Phibsboro Shopping Centre is one of Dublin’s most domineering buildings. Rashers Tierney writes about the fortress of pre-cast grey concrete that haunts the horizons of D7.
One of the advantages of this towering behemoth of late 1960’s brutalist architecture is how it frames the old village of Phibsborough in partnership with the lights of Dalymount. So, it’s near impossible to get lost or misdirect eegits home.
You see those two opposing vertical turrets reaching into sky in an awful mangled silhouette of failed urbanism? Well, that’s Phibsborough and these towering tentacles are its boundary markers.
Legend has it that on Galen Weston’s 24th birthday on October 29th 1964, he applied for planning permission to build a shopping centre in Phibsborough. He was an English-Canadian businessman who came here in the early 1960s, spotted how boggers were moving to Dublin and eyed up the expanding grocery trade. By 1965 his interests had grown to six grocery stores
This was an era when Phibsboro was a buzzing inner huburb, somewhere you could go instead of town, complete with not one but two cinemas. It hosted a Ramones gig while around the corner Bob Marley gigged in Dalyer. So, why the fuck shouldn’t it have a six story concrete shopping centre with offices?
For Weston the shopping centre was a potent symbol of this changing consumer Ireland. He told Mary Kenny, in a 1970 Irish Press interview, that only 8% of Irish people had drank wine but potato sales were falling and frozen food purchases were going up. “Everywhere the sign of a rising standard of living,” he declared. If Liberty Hall was meant to signal a socialist seventies, then the Phibsborough shopping centre was a consumerist swipe at the 200 ft steeple of St Peters Church up the road.
Aside from Phibsboro’s dark tower, the greatest other asset Weston bequeathed to us was Penneys – the brand name he created after buying out the bankrupt Todd Burns store. He lost control of the shopping centre in the recession of 1972.
What is there to say about the building itself apart from the fact that it could do with a serious spit clean? The structure was completed in 1968 by architect David Keane and technically, it’s not a shopping centre – only the ground floor is. The rest is office space and car parking units. The economics of the build were based on the retail units, with the offices subsidised to seduce snooty 1970’s executives out of their South side enclaves to Phibsboro.
There was meant to be a swimming pool as part of the deal. Weston offered up £5,000 towards the total £70,000 needed. He’d even bought a site across the road for it. Like much of these things, and despite a fashion show – it fell by the wayside. We’re still waiting on that swimming pool big man.
This abrupt landmark has sailed through different owners over the years, flogged off in 1988 for half a million and flipped again in 1990 by Power Supermarkets for a whopper £6.35 million.

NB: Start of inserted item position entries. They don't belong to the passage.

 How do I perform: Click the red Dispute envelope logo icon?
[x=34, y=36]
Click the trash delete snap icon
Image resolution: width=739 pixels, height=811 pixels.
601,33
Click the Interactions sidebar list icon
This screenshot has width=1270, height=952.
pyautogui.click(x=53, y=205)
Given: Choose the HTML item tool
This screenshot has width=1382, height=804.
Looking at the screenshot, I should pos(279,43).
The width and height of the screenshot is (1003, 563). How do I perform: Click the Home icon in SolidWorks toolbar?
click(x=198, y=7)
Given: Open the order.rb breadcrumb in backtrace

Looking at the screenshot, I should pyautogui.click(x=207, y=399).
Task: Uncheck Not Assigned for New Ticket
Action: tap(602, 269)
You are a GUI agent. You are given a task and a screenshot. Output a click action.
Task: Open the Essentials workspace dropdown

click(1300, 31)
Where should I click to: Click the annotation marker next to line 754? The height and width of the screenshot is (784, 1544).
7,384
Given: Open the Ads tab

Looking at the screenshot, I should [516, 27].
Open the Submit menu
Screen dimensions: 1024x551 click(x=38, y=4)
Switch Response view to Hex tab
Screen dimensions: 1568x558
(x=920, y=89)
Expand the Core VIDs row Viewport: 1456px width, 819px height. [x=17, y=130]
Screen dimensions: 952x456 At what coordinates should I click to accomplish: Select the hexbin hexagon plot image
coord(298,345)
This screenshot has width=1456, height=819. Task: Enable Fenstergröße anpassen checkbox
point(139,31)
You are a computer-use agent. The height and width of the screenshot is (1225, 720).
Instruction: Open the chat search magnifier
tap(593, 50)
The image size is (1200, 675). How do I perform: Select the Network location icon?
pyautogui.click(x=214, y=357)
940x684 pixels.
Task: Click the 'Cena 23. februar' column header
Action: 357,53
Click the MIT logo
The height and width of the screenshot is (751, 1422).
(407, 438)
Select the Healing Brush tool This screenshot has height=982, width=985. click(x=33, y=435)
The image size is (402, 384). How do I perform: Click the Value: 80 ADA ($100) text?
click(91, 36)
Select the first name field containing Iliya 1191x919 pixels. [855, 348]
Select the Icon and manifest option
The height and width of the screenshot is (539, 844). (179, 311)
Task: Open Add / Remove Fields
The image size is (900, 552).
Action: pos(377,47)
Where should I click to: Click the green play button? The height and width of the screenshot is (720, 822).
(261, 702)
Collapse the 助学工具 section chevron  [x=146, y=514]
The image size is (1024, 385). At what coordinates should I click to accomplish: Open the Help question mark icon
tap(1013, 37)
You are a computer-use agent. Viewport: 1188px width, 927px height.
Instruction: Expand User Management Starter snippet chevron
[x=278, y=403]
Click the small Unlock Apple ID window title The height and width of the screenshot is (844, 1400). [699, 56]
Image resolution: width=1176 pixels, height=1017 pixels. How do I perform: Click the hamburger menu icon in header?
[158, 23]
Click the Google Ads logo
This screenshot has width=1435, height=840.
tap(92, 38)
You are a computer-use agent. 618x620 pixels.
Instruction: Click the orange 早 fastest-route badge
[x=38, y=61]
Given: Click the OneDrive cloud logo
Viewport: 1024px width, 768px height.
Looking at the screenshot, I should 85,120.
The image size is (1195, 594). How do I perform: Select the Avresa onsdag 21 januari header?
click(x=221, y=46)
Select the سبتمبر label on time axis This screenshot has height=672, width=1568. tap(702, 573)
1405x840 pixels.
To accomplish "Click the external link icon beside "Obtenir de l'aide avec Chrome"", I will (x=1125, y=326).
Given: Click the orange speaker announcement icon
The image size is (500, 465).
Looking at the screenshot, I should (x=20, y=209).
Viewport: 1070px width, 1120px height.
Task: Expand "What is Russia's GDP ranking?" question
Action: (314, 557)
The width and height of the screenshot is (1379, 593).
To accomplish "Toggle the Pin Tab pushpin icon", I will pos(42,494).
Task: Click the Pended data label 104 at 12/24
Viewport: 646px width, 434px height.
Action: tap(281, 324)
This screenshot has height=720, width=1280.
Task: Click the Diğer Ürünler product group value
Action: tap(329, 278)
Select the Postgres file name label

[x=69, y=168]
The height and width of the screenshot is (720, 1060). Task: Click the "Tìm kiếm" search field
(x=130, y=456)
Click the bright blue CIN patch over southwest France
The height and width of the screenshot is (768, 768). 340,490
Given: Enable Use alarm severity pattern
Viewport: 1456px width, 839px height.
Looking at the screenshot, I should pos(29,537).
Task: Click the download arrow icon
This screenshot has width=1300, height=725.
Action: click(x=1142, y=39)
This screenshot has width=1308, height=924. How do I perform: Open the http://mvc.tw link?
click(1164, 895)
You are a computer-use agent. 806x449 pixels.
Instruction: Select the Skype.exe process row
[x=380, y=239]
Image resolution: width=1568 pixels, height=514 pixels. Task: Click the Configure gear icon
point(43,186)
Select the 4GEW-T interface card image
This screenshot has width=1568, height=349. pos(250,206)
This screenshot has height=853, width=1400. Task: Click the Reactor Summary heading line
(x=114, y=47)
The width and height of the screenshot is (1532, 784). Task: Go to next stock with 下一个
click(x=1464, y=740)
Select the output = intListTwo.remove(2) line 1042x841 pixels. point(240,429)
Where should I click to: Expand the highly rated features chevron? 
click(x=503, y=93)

Before he made an arseclown out of himself running errands for Garth Brooks, the once respected republican Christy Burke cheered on the 2008 Local Area Action Plan centred around redeveloping Dalymount and the shopping centre that would “give us a Ranelagh in Phibsboro”. A key angle they pushed was the creation of a major new civic plaza on the combined Dalymount and Phibsborough Shopping Centre site.
Let’s not talk about the patchwork mess of Dalymount, of Albion properties, court cases and NAMA. In short, recession fucked that and the action plan went out the window in 2013.
For some Phibsboro shopping centre is leapt on as a portent of all that is wrong with the area, for me its more symbolic of a mentality that would force 3 motorways to collide in a village area and value islands of carparking space over civic uses and call that progress.
Maybe one day we’ll be fortunate enough to see the Garda Representative Association ferreted out of their fifth floor lair, graffiti let loose on those pre-cast beams and it turned over for community use to the tribes of Phibsboro.
For now though, it’ll never ceases to impress me anytime I stare up at it blanking out the sun, while chomping on a rollie at the door of our neighbourhood refuge The Hut. It reminds me of UCD, something built to resist attack – a giant big dalek that will withstand you, me and probably this so called economic recovery.